Considerations Regarding Medicaid and Medicare under the Affordable Care Act and Its Effect on Injured Workers
Medicaid is a state-administered program that is partially federally funded which provides health care for individuals and families with low income and resources. North Carolina has adopted an asset based test for Medicaid. The ACA mandated an expansion of Medicaid so that families and individuals with income up to 133 percent of the poverty level would be eligible for Medicaid. However, in Nat’l Fed’n of Indep. Bus. v. Sebelius, 132 S.Ct. 2566, 52 U.S. ___ (2012), the Supreme Court ruled that states that refused to expand Medicaid coverage could not be threatened with a complete loss of Medicaid funding. Twenty-five states, including North Carolina, rejected federal expansion of Medicaid. Therefore, the North Carolina guidelines remain in effect for those seeking Medicaid.

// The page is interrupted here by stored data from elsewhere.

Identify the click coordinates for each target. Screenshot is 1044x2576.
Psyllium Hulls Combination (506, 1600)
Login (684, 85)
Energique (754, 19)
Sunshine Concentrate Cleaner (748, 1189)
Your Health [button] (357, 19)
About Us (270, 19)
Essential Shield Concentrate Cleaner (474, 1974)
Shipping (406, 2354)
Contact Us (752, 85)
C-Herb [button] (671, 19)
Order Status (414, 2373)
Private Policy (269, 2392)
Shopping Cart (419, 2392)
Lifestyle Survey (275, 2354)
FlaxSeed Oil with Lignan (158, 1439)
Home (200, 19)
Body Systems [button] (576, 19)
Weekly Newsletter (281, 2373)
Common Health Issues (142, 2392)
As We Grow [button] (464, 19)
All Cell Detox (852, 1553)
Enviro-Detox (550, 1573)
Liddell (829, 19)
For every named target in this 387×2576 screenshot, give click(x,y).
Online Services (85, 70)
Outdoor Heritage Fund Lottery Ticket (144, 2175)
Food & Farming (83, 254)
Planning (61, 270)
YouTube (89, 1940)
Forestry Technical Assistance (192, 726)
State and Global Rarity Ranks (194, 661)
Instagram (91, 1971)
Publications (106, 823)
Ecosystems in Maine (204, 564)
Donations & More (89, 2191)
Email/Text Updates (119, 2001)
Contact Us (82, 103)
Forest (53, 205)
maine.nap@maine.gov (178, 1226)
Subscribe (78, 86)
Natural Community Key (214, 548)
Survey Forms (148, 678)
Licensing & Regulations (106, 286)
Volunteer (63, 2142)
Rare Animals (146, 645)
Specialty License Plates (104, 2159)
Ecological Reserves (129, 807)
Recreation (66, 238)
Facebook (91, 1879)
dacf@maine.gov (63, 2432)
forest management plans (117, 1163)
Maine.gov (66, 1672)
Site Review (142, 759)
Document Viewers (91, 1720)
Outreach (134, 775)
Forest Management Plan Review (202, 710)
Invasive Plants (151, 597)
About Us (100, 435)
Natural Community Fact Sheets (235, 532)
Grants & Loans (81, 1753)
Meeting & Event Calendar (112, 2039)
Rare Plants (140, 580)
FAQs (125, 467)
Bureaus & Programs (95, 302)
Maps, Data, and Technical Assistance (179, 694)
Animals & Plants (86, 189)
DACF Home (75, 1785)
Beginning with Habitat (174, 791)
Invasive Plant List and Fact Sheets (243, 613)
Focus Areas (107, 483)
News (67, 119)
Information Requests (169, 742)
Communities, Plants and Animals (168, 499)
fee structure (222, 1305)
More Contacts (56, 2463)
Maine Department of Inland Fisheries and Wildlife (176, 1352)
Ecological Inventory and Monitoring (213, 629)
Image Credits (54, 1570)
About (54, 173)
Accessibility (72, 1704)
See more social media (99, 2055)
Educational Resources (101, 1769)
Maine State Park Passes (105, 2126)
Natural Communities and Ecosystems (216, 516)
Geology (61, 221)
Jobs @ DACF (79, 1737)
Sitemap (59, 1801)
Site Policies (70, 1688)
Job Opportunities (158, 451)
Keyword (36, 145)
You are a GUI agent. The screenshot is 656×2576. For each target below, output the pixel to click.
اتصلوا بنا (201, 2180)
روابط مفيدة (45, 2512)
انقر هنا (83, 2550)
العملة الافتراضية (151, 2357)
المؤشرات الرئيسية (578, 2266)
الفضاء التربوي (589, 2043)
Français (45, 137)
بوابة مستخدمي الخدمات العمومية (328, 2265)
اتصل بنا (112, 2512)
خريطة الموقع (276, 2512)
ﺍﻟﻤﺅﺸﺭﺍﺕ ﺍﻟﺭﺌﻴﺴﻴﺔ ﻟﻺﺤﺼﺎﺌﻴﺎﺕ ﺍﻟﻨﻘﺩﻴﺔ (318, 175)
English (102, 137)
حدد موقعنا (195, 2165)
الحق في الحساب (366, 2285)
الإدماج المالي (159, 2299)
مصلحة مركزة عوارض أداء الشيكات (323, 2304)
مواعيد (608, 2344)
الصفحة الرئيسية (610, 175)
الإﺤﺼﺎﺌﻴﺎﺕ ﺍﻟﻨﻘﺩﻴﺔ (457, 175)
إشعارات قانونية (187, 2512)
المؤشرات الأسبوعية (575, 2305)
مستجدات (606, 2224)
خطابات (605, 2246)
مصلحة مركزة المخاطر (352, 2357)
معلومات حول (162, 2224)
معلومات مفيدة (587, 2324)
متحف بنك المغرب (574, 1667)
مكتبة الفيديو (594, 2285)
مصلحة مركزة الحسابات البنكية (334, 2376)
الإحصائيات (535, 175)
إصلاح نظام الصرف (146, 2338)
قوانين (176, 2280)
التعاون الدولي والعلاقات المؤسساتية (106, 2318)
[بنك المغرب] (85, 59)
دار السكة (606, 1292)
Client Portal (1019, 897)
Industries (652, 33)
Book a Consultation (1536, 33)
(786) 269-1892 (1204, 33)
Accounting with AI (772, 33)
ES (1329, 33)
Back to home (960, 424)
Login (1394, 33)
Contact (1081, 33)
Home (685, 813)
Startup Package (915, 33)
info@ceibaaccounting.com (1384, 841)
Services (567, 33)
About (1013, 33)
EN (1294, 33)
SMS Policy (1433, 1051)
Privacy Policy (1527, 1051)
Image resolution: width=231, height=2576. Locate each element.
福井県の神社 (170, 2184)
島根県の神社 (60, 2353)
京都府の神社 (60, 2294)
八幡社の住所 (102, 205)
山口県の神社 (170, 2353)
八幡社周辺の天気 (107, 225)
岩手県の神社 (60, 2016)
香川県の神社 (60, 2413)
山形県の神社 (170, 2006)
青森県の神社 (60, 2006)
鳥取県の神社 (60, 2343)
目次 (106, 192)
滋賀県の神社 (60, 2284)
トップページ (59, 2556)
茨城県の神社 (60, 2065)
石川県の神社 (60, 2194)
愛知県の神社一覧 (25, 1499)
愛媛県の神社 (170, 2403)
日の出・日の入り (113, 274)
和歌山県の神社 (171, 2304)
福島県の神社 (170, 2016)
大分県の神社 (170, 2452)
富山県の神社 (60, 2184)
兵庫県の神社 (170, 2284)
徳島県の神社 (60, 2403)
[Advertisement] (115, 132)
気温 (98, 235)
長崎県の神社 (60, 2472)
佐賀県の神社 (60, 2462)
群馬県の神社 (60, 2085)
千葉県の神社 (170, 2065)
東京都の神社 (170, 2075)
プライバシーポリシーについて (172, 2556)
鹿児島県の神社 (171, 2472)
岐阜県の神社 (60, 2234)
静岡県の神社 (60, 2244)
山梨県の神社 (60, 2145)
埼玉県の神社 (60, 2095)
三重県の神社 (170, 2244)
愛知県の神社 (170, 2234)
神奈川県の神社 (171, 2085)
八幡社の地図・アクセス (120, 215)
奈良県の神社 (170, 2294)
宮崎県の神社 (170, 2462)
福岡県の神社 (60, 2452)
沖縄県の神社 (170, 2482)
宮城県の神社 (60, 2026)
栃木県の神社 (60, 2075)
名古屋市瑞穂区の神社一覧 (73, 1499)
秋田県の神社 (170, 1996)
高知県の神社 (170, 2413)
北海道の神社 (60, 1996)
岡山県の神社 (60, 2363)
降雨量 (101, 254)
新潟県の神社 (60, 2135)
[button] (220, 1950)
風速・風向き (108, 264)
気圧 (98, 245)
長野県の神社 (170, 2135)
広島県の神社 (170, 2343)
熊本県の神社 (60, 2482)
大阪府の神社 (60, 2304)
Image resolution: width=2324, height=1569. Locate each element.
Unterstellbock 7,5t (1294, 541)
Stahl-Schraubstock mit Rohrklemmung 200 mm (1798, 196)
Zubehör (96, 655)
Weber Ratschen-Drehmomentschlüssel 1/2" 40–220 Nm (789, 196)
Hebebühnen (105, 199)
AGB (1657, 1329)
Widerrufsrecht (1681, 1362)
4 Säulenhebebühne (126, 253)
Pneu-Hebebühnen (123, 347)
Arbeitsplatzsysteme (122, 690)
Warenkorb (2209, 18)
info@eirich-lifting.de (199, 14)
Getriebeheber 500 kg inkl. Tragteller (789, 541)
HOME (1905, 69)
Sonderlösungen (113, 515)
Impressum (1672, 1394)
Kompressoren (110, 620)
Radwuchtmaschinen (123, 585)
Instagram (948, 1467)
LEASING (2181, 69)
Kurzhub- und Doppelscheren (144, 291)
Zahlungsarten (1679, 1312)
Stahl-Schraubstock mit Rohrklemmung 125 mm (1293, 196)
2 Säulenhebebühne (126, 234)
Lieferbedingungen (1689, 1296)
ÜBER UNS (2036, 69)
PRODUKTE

Until 1980, Medicare was the primary payer of all medical costs, except in workers’ compensation cases. After 1980, Medicare has always been known as a secondary payer to liability insurance, no-fault insurance, and workers’ compensation insurance. In 2007, a new law was enacted to mandate reporting to Medicare of any beneficiaries who have coverage under a group health plan as well as for Medicare beneficiaries who receive settlements, judgments, awards or other payment from liability insurance, no-fault insurance, or workers’ compensation.
The reporting requirements began October 1, 2011, and required parties to pay past conditional payments as well as to take into account Medicare’s interests for future medical costs. In other words, Medicare set-asides became enforced in the world of workers’ compensation.
The ACA does not directly address injury settlements like the MMSEA. In the nearly one thousand pages of law that addresses nearly all facets of health care, there is little mention of lawsuits or settlements. In fact, the only mention of injury lawsuits is contained in a section of the ACA addressing medical malpractice reform. That section encourages (but does not mandate) states to develop tests and alternatives to the existing civil litigation system as a way of improving patient safety and to resolve medical malpractice claims.
When comparing the ACA, which does not address liens or subrogation, to the MMSEA, which mandates conditional payment reimbursement and set-asides, it is unlikely that workers’ compensation or liability settlements will be subject to a lien or an ERISA subrogation right for medical benefits paid under an ACA created health care plan. These plans are still private insurance plans subject to the North Carolina anti-subrogation regulation. There is nothing in the ACA that mentions federal preemption or ERISA. Therefore, at this time, it is safe to conclude that ACA created health care plans will not have a right to reimbursement nor would a medical set-aside be required.
Rejection of Federal Medicaid Expansion
North Carolina’s rejection of federal Medicaid expansion did not put workers’ compensation clients in a worse position than before the passage of the ACA. Those who have denied claims with no income and can produce high medical bills can still apply for state Medicaid assistance. However, for those clients who are currently receiving weekly workers’ compensation benefits, or who receive a settlement, the rejection of federal Medicaid expansion puts them at a disadvantage in comparison to similarly situated injured workers in states that accepted federal Medicaid expansion. In essence, our clients who receive TTD have too little countable income to meet the federal subsidy standards, and have too much income to meet the North Carolina asset test.
However, that does not mean that they still cannot qualify for a subsidy if other members of their household are working. The injured worker could ask a spouse or other household member to secure coverage for them. In an example with someone who is on TTD and has one child and a spouse, the spouse’s income would count toward eligibility for the premium tax credit. For a family of three, the spouse would need to earn at least $19,530 and could earn up to $78,120 and still be eligible for health insurance subsidies. In that example, the family of 3 could also qualify for cost-sharing credits if the spouse earns at least $19,530 but no more than $48,825 (which is between 100 percent and 250 percent of FPL for a family of 3).